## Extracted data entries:
========

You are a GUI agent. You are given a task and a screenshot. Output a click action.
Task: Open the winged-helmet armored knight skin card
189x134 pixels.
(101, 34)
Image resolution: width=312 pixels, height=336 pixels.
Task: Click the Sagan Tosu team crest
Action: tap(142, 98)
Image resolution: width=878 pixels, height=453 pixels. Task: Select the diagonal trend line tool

========

## Task goal:
Give back each entry exactly as it was written.

## Answer to the exercise:
You are a GUI agent. You are given a task and a screenshot. Output a click action.
Task: Open the winged-helmet armored knight skin card
189x134 pixels.
(101, 34)
Image resolution: width=312 pixels, height=336 pixels.
Task: Click the Sagan Tosu team crest
Action: tap(142, 98)
Image resolution: width=878 pixels, height=453 pixels. Task: Select the diagonal trend line tool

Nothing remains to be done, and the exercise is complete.